In vitro potency and pharmacokinetics of APG777, a novel anti-IL-13 mAb.

BACKGROUND: IL-13 plays a key role in the induction and perpetuation of type 2 immune responses associated with the development of atopic dermatitis and other chronic inflammatory diseases. mAbs targeting IL-13 have demonstrated efficacy in IL-13-driven diseases; however, current therapeutics require dosing every 2 to 4 weeks, resulting in significant injection burden for patients. APG777 is a humanized, IgG1 IL-13-targeting mAb that has been engineered to have an optimized pharmacokinetic profile, allowing for less frequent dosing.

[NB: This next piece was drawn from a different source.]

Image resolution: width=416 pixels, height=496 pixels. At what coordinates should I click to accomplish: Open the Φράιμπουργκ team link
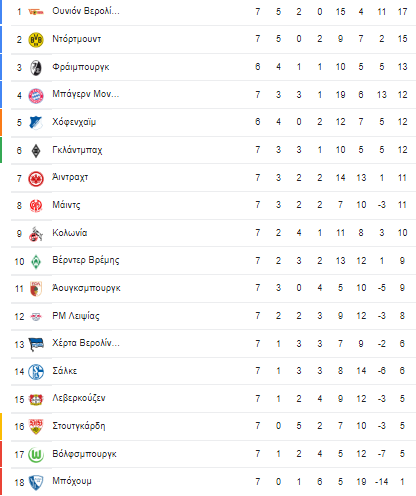coord(81,67)
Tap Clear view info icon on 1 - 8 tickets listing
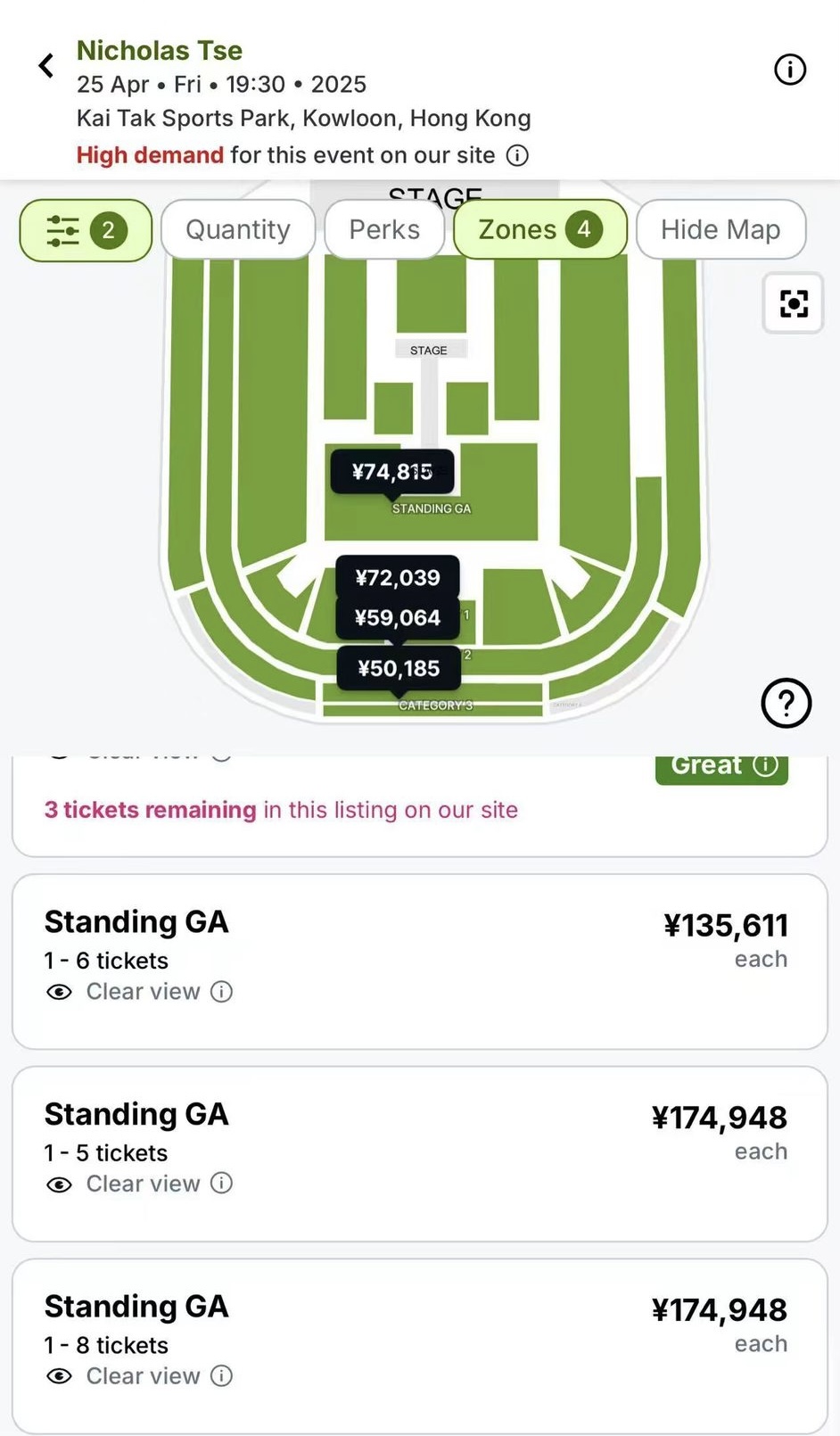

OBJECTIVE: We sought to investigate the in vitro potency and in vivo pharmacokinetics of APG777. METHODS: The affinity of APG777 was characterized using surface plasmon resonance; the half-maximal inhibitory concentration (IC(50)) of APG777 was determined in various in vitro assays measuring inhibition of IL-13 signaling via signal transducer and activator of transcription 6 phosphorylation and chemokine release in relevant cell lines. Pharmacokinetics of APG777 were evaluated in nonhuman primates following a single intravenous or subcutaneous infusion. All studies included lebrikizumab produced based on the publicly available sequence as key comparator. RESULTS: APG777 demonstrated a similar in vitro potency across numerous assays compared with lebrikizumab and a 2-fold longer serum half-life following subcutaneous injection in nonhuman primates. CONCLUSIONS: These data provide evidence in support of the clinical potential of APG777 in diseases where IL-13 signaling is a main driver of the inflammatory response. The prolonged half-life of APG777 may enable less frequent dosing compared with current treatments, which could reduce injection burden and increase compliance. APG777 is currently being investigated in a phase 2 randomized, controlled trial in patients with atopic dermatitis.